There is no denying that income tax is a global and pervasive problem that requires research and provision of possible solutions to issues related to effective tax administration. Most tax authorities (especially state and local governments) have the institutional capacity (human resources, skills, salaries, other funds, computing and IT infrastructure) necessary to effectively manage taxes in their jurisdiction. Ability related to structure, etc.).
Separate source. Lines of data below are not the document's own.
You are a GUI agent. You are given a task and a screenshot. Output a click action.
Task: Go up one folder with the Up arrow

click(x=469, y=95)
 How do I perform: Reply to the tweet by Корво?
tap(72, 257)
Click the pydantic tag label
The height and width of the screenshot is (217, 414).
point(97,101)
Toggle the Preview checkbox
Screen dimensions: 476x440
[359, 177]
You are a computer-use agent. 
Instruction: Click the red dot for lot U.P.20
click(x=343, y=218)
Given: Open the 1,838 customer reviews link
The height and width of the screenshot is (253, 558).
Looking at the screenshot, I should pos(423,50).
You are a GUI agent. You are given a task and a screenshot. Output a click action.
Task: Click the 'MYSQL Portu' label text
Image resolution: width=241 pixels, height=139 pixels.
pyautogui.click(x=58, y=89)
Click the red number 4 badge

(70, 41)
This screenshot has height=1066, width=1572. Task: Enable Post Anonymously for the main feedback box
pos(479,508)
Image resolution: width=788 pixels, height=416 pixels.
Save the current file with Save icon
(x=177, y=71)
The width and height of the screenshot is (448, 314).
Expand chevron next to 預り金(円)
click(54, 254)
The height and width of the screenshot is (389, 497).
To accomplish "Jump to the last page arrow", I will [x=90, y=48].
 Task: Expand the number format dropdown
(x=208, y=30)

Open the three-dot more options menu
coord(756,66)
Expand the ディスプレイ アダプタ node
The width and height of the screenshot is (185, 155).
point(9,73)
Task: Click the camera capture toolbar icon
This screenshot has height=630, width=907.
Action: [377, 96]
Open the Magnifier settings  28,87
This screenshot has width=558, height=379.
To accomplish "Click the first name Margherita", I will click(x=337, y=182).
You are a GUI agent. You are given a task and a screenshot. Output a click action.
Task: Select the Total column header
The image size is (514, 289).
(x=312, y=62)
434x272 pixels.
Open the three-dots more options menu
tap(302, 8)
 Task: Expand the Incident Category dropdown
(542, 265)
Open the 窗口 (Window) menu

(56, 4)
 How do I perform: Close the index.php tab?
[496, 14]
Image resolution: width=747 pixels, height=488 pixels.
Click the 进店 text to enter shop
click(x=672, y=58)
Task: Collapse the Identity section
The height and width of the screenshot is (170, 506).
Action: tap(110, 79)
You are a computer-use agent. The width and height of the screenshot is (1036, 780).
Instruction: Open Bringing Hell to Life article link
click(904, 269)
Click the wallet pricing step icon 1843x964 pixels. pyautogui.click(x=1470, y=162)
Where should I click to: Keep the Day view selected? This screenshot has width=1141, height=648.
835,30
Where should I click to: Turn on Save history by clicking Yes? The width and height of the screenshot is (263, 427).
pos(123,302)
Employers not registering their employees and remitting these taxes to the appropriate tax authorities. Many people evade taxes in cities and rural areas. Small businesses, the informal sector, and even large corporations have evasive practices. Currently, the majority of PIT is paid only by employees. Politicians, the rich, professionals, and a few privileged classes are not taxed fairly. Multiple taxation remains a major problem in our tax collection and administration.

Bad taxation by level of government:
The political economy of revenue allocation discourages aggressive revenue generation, especially by states and local governments. They rely heavily on their share of oil revenue.

Bad Governance Challenges:
Taxpayers are not encouraged to pay more in taxes because there is no visible evidence of good governance. Corruption Challenge:
Tax collection and administration are often prone to corruption. The risk of corruption undermines tax revenue and trust in the system. Challenges in building and training human capabilities:
State and local governments lack qualified personnel to effectively manage their corresponding taxes.

The identified issues can be summarized as follows:

1. Bad tax administration

2. tax evasion

3. Corruption of tax collectors

4. Violations of Tax Laws by Taxpayers

1.3      OBJECTIVES OF THE STUDY

The main objective of this study is to assess the impact of income tax on the economic development of Lagos State.